文書の抜粋 ▸
= = =

BERTくらいしか自然言語処理ライブラリの名前を知らなかったため興味を惹かれたのですが、書籍内のGINZAのバージョンは4.0.5であり少し古いバージョンでした。2021/08/26にv5がリリースされているようで、2021/10/01時点では最新は5.0.2 (2021/09/06)となっていました。

試そうとするも

せっかく試すならば最新で試したいと思ったところ、v4からv5になった際にbraking changeも何点かあるようでした。

Google Colaboratory上で試すもエラーが発生していたため、分かっていないなりにも調べて試すことが出来た記録を残しておきたいと思います。

解析モデルパッケージの読み込み

まずは解析モデルパッケージである ja-ginza の読み込みの際のエラーです。

!pip install ginza # 書籍ではバージョン指定
import spacy
nlp = spacy.load('ja_ginza')

上記コードでロードされるのですが、見つかりませんというエラーになりました（ランタイムを再起動しない際のエラーと同じ）

---------------------------------------------------------------------------
OSError                                   Traceback (most recent call last)
<ipython-input-2-935bffa734f0> in <module>()
     1 import spacy
----> 2 nlp = spacy.load('ja_ginza')

1 frames
/usr/local/lib/python3.7/dist-packages/spacy/util.py in load_model(name, vocab, disable, exclude, config)

= = =

提供データ ▸
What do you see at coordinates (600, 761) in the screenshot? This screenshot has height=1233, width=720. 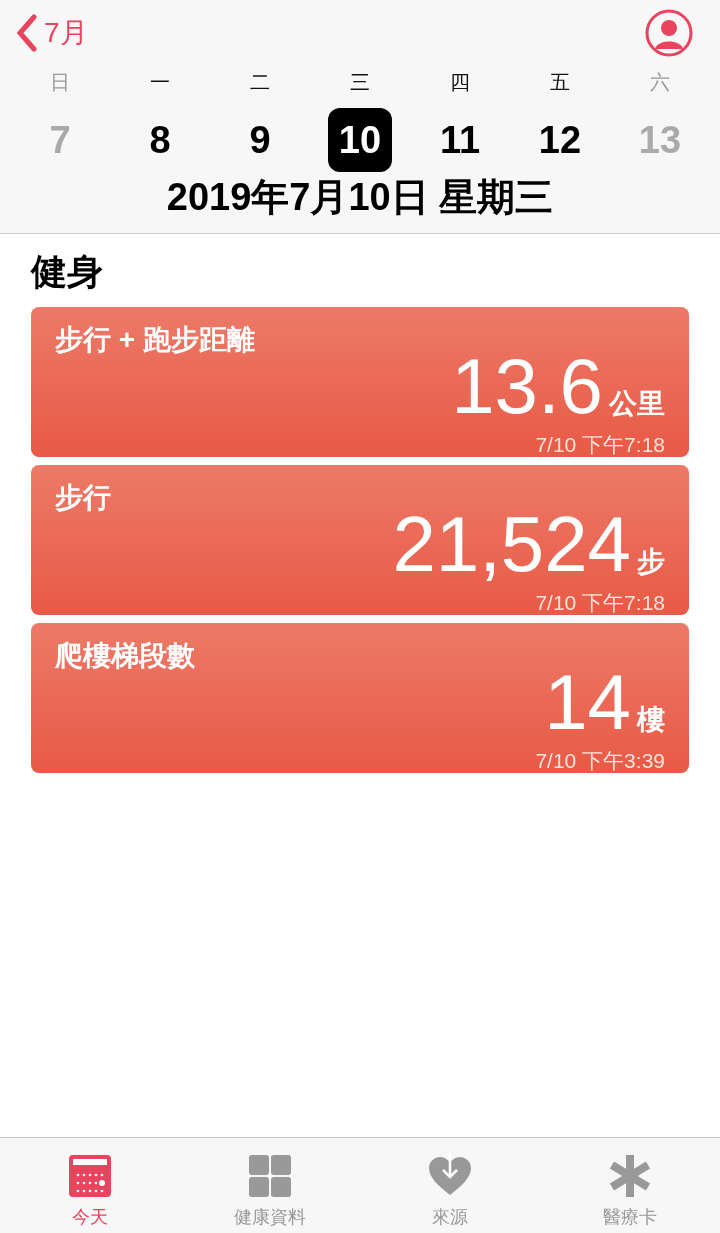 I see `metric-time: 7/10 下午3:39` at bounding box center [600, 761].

= = =

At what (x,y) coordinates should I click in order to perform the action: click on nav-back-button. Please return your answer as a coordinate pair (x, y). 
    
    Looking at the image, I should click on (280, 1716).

= = =

情報の活用 ▸
[1] GiNZAの記事に出てくる日付をすべて挙げよ。
[2] GiNZAの記事によると、書籍で使われているGINZAのバージョンは何か。
[3] GiNZAの記事を、本文が途切れた箇所から書き継げ。

項目別の解答 ▸
[1] 2021/08/26、2021/10/01、2021/09/06

[2] 4.0.5

[3]
   352     if name in OLD_MODEL_SHORTCUTS:
   353         raise IOError(Errors.E941.format(name=name, full=OLD_MODEL_SHORTCUTS[name]))
--> 354     raise IOError(Errors.E050.format(name=name))
   355 
   356 

OSError: [E050] Can't find model 'ja_ginza'. It doesn't seem to be a Python package or a valid path to a data directory.

そこで公式サイトをみてみると pip install が必要な記述があり、さらに ja-ginza-electra という精度を向上した解析モデルパッケージもリリースされたとのことで、せっかくなのでこちらを試してみることにしました。

ちなみに公式サイトでは ja-ginza-electra を利用する場合はメモリ容量16GB以上を推奨とのことでしたがGoogle Colaboratory無償版でも動作しました（無償版はメモリ12GBらしいです）

!pip install -U ginza ja-ginza-electra
!pip freeze

せっかくなので、インストールされたパッケージのバージョンも確認しておきます。

ginza==5.0.2
ja-ginza-electra==5.0.0
spacy==3.1.3

ランタイムの再起動後に以下を実行するとロードに成功しました。

import spacy
nlp = spacy.load('ja_ginza_electra')

固有表現抽出のルールの追加

EntiryRulerを利用してルールを追加出来るようなのですが、最新バージョンでは使い方が異なっているためエラーになりました。

# 古いバージョンの場合の記述（動作は試してません）
from spacy.pipeline import EntityRuler
ruler = EntityRuler(nlp)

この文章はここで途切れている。